[Collected data]

-=-=-=-=-

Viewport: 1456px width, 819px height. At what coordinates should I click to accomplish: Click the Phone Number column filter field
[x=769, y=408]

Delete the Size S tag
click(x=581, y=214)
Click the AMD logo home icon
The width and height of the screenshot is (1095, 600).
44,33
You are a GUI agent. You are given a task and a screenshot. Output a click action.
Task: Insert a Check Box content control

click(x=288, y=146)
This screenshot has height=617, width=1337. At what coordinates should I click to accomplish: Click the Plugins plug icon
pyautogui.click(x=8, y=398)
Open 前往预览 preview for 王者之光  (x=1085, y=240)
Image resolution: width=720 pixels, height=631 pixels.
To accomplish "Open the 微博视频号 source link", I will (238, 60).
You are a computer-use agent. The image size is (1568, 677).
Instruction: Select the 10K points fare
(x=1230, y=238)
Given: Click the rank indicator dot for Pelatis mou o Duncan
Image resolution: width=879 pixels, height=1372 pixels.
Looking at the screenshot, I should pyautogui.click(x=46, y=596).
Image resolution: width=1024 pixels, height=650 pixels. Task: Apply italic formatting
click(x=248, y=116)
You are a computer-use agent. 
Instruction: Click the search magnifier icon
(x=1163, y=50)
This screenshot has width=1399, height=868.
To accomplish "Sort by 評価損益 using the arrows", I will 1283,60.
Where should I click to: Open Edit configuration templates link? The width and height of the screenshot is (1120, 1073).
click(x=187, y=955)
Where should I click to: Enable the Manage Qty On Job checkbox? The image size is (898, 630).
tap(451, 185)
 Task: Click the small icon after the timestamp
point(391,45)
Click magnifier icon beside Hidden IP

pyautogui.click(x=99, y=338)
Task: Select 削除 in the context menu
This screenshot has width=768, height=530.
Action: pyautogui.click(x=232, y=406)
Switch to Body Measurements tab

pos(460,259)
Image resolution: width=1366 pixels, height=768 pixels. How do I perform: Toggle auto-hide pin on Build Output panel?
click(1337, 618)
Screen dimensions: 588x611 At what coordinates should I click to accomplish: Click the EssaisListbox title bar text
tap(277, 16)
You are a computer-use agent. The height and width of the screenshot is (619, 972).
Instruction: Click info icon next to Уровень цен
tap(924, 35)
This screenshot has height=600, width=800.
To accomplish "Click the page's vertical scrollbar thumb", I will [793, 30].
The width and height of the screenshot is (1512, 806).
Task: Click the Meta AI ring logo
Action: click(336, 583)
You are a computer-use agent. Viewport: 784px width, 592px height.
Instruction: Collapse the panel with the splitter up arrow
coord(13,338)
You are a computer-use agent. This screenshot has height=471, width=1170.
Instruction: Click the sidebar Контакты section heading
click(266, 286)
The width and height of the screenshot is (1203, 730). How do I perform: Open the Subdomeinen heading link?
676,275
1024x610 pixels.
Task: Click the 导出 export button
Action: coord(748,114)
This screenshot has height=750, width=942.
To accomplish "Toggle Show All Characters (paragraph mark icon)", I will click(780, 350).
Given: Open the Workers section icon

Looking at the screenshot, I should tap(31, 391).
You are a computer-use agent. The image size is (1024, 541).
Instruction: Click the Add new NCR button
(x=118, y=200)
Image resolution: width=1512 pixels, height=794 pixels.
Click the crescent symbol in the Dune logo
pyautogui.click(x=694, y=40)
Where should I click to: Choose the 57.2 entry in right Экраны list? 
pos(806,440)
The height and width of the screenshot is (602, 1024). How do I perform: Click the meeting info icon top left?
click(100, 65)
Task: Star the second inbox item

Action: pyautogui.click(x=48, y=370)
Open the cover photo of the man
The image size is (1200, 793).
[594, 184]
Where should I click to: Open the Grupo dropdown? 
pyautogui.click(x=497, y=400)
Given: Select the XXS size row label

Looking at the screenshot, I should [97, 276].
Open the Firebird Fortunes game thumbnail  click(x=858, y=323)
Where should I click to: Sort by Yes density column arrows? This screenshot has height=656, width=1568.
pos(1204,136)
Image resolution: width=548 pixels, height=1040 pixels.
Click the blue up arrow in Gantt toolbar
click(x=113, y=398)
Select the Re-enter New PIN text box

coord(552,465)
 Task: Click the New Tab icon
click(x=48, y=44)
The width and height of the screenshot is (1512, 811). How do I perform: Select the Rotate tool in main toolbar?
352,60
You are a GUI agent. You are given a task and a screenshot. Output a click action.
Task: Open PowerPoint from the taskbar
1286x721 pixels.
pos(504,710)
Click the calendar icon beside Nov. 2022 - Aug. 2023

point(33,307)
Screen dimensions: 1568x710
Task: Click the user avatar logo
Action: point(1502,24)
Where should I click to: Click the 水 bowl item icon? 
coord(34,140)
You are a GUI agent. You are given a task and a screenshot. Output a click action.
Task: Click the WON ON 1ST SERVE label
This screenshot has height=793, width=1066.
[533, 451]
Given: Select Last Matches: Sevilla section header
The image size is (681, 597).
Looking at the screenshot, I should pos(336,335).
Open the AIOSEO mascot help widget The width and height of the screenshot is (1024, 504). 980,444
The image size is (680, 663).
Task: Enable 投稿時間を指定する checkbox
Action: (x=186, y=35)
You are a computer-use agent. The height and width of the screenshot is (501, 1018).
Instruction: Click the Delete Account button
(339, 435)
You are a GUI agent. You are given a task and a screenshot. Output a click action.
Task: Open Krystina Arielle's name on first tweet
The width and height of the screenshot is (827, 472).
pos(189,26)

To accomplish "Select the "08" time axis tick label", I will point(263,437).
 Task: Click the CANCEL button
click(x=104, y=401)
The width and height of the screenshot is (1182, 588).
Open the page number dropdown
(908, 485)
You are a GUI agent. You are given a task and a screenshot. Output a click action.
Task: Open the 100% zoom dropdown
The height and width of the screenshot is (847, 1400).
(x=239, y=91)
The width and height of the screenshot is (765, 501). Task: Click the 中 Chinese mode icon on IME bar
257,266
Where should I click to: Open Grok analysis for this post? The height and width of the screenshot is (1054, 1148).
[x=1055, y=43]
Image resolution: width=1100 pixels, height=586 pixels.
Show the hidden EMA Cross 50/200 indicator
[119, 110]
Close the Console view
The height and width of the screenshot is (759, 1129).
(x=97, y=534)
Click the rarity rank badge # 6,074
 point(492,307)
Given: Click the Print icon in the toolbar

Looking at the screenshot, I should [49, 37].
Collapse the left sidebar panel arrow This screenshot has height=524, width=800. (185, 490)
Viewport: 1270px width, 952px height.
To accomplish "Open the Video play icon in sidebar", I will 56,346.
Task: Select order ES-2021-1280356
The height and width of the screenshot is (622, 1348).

-=-=-=-=-

Please reproduce all of the records exactly as they stand.

Viewport: 1456px width, 819px height. At what coordinates should I click to accomplish: Click the Phone Number column filter field
[x=769, y=408]

Delete the Size S tag
click(x=581, y=214)
Click the AMD logo home icon
The width and height of the screenshot is (1095, 600).
44,33
You are a GUI agent. You are given a task and a screenshot. Output a click action.
Task: Insert a Check Box content control

click(x=288, y=146)
This screenshot has height=617, width=1337. At what coordinates should I click to accomplish: Click the Plugins plug icon
pyautogui.click(x=8, y=398)
Open 前往预览 preview for 王者之光  (x=1085, y=240)
Image resolution: width=720 pixels, height=631 pixels.
To accomplish "Open the 微博视频号 source link", I will (238, 60).
You are a computer-use agent. The image size is (1568, 677).
Instruction: Select the 10K points fare
(x=1230, y=238)
Given: Click the rank indicator dot for Pelatis mou o Duncan
Image resolution: width=879 pixels, height=1372 pixels.
Looking at the screenshot, I should pyautogui.click(x=46, y=596).
Image resolution: width=1024 pixels, height=650 pixels. Task: Apply italic formatting
click(x=248, y=116)
You are a computer-use agent. 
Instruction: Click the search magnifier icon
(x=1163, y=50)
This screenshot has width=1399, height=868.
To accomplish "Sort by 評価損益 using the arrows", I will 1283,60.
Where should I click to: Open Edit configuration templates link? The width and height of the screenshot is (1120, 1073).
click(x=187, y=955)
Where should I click to: Enable the Manage Qty On Job checkbox? The image size is (898, 630).
tap(451, 185)
 Task: Click the small icon after the timestamp
point(391,45)
Click magnifier icon beside Hidden IP

pyautogui.click(x=99, y=338)
Task: Select 削除 in the context menu
This screenshot has width=768, height=530.
Action: pyautogui.click(x=232, y=406)
Switch to Body Measurements tab

pos(460,259)
Image resolution: width=1366 pixels, height=768 pixels. How do I perform: Toggle auto-hide pin on Build Output panel?
click(1337, 618)
Screen dimensions: 588x611 At what coordinates should I click to accomplish: Click the EssaisListbox title bar text
tap(277, 16)
You are a computer-use agent. The height and width of the screenshot is (619, 972).
Instruction: Click info icon next to Уровень цен
tap(924, 35)
This screenshot has height=600, width=800.
To accomplish "Click the page's vertical scrollbar thumb", I will [793, 30].
The width and height of the screenshot is (1512, 806).
Task: Click the Meta AI ring logo
Action: click(336, 583)
You are a computer-use agent. Viewport: 784px width, 592px height.
Instruction: Collapse the panel with the splitter up arrow
coord(13,338)
You are a computer-use agent. This screenshot has height=471, width=1170.
Instruction: Click the sidebar Контакты section heading
click(266, 286)
The width and height of the screenshot is (1203, 730). How do I perform: Open the Subdomeinen heading link?
676,275
1024x610 pixels.
Task: Click the 导出 export button
Action: coord(748,114)
This screenshot has height=750, width=942.
To accomplish "Toggle Show All Characters (paragraph mark icon)", I will click(780, 350).
Given: Open the Workers section icon

Looking at the screenshot, I should tap(31, 391).
You are a computer-use agent. The image size is (1024, 541).
Instruction: Click the Add new NCR button
(x=118, y=200)
Image resolution: width=1512 pixels, height=794 pixels.
Click the crescent symbol in the Dune logo
pyautogui.click(x=694, y=40)
Where should I click to: Choose the 57.2 entry in right Экраны list? 
pos(806,440)
The height and width of the screenshot is (602, 1024). How do I perform: Click the meeting info icon top left?
click(100, 65)
Task: Star the second inbox item

Action: pyautogui.click(x=48, y=370)
Open the cover photo of the man
The image size is (1200, 793).
[594, 184]
Where should I click to: Open the Grupo dropdown? 
pyautogui.click(x=497, y=400)
Given: Select the XXS size row label

Looking at the screenshot, I should [97, 276].
Open the Firebird Fortunes game thumbnail  click(x=858, y=323)
Where should I click to: Sort by Yes density column arrows? This screenshot has height=656, width=1568.
pos(1204,136)
Image resolution: width=548 pixels, height=1040 pixels.
Click the blue up arrow in Gantt toolbar
click(x=113, y=398)
Select the Re-enter New PIN text box

coord(552,465)
 Task: Click the New Tab icon
click(x=48, y=44)
The width and height of the screenshot is (1512, 811). How do I perform: Select the Rotate tool in main toolbar?
352,60
You are a GUI agent. You are given a task and a screenshot. Output a click action.
Task: Open PowerPoint from the taskbar
1286x721 pixels.
pos(504,710)
Click the calendar icon beside Nov. 2022 - Aug. 2023

point(33,307)
Screen dimensions: 1568x710
Task: Click the user avatar logo
Action: point(1502,24)
Where should I click to: Click the 水 bowl item icon? 
coord(34,140)
You are a GUI agent. You are given a task and a screenshot. Output a click action.
Task: Click the WON ON 1ST SERVE label
This screenshot has height=793, width=1066.
[533, 451]
Given: Select Last Matches: Sevilla section header
The image size is (681, 597).
Looking at the screenshot, I should pos(336,335).
Open the AIOSEO mascot help widget The width and height of the screenshot is (1024, 504). 980,444
The image size is (680, 663).
Task: Enable 投稿時間を指定する checkbox
Action: (x=186, y=35)
You are a computer-use agent. The height and width of the screenshot is (501, 1018).
Instruction: Click the Delete Account button
(339, 435)
You are a GUI agent. You are given a task and a screenshot. Output a click action.
Task: Open Krystina Arielle's name on first tweet
The width and height of the screenshot is (827, 472).
pos(189,26)

To accomplish "Select the "08" time axis tick label", I will point(263,437).
 Task: Click the CANCEL button
click(x=104, y=401)
The width and height of the screenshot is (1182, 588).
Open the page number dropdown
(908, 485)
You are a GUI agent. You are given a task and a screenshot. Output a click action.
Task: Open the 100% zoom dropdown
The height and width of the screenshot is (847, 1400).
(x=239, y=91)
The width and height of the screenshot is (765, 501). Task: Click the 中 Chinese mode icon on IME bar
257,266
Where should I click to: Open Grok analysis for this post? The height and width of the screenshot is (1054, 1148).
[x=1055, y=43]
Image resolution: width=1100 pixels, height=586 pixels.
Show the hidden EMA Cross 50/200 indicator
[119, 110]
Close the Console view
The height and width of the screenshot is (759, 1129).
(x=97, y=534)
Click the rarity rank badge # 6,074
 point(492,307)
Given: Click the Print icon in the toolbar

Looking at the screenshot, I should [49, 37].
Collapse the left sidebar panel arrow This screenshot has height=524, width=800. (185, 490)
Viewport: 1270px width, 952px height.
To accomplish "Open the Video play icon in sidebar", I will 56,346.
Task: Select order ES-2021-1280356
The height and width of the screenshot is (622, 1348).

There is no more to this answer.